■ YOUR OBJECTIVE:
The required result is an exact copy of every line from the one with "Given: Sort by Sent date column" through the last line below, with the pictures left out.

[Data excerpts]
◆ ◆ ◆ ◆ ◆ ◆ ◆
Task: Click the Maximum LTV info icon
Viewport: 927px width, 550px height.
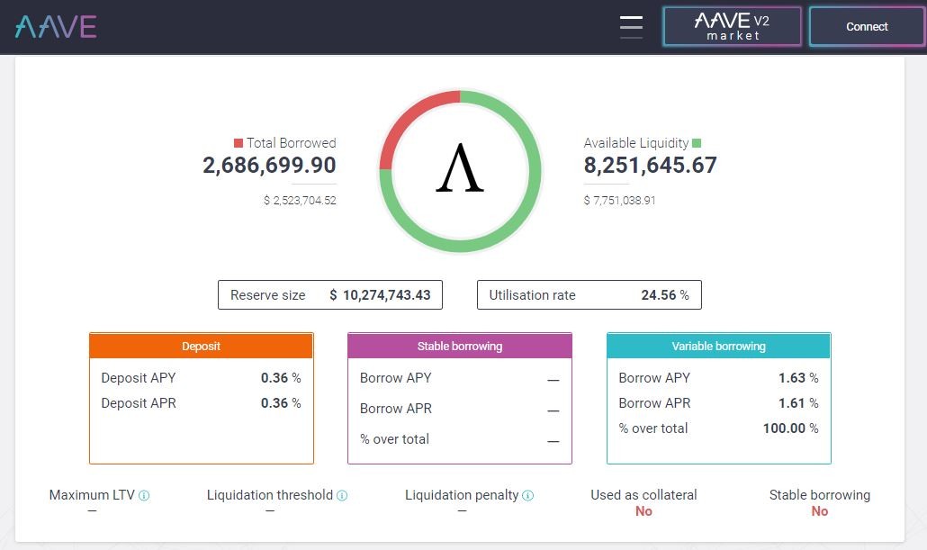Action: click(144, 496)
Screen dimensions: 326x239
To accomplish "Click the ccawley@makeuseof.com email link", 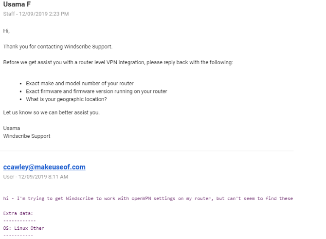I will tap(44, 167).
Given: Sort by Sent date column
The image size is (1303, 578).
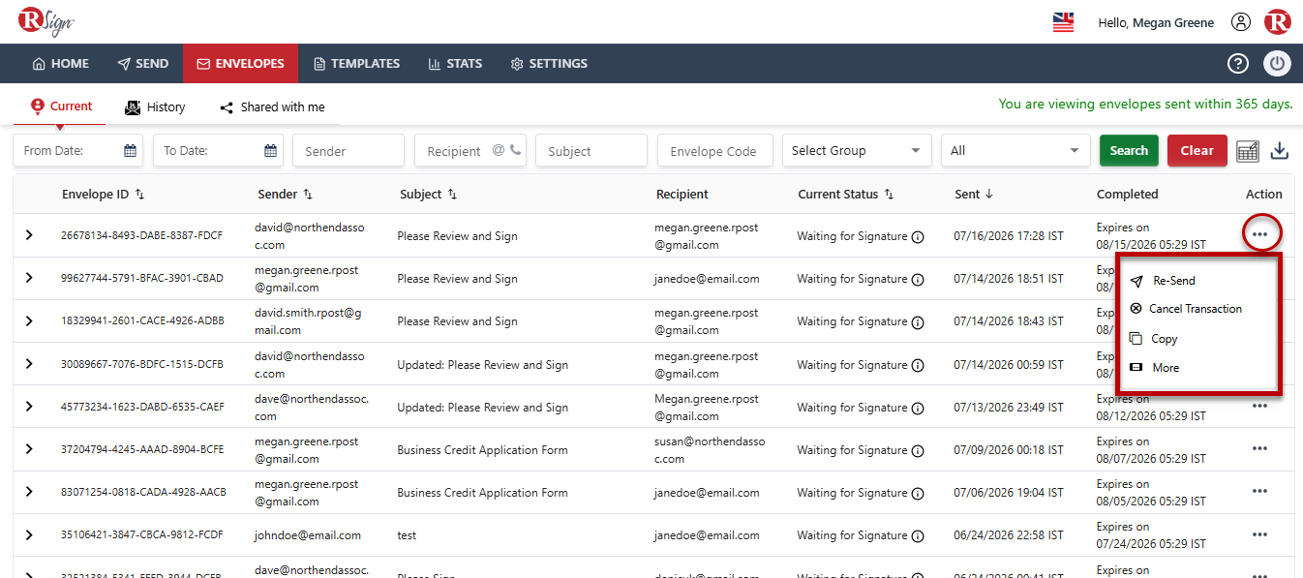Looking at the screenshot, I should (x=988, y=195).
◆ ◆ ◆ ◆ ◆ ◆ ◆
■ TASK RESULT:
Given: Sort by Sent date column
The image size is (1303, 578).
Looking at the screenshot, I should (x=988, y=195).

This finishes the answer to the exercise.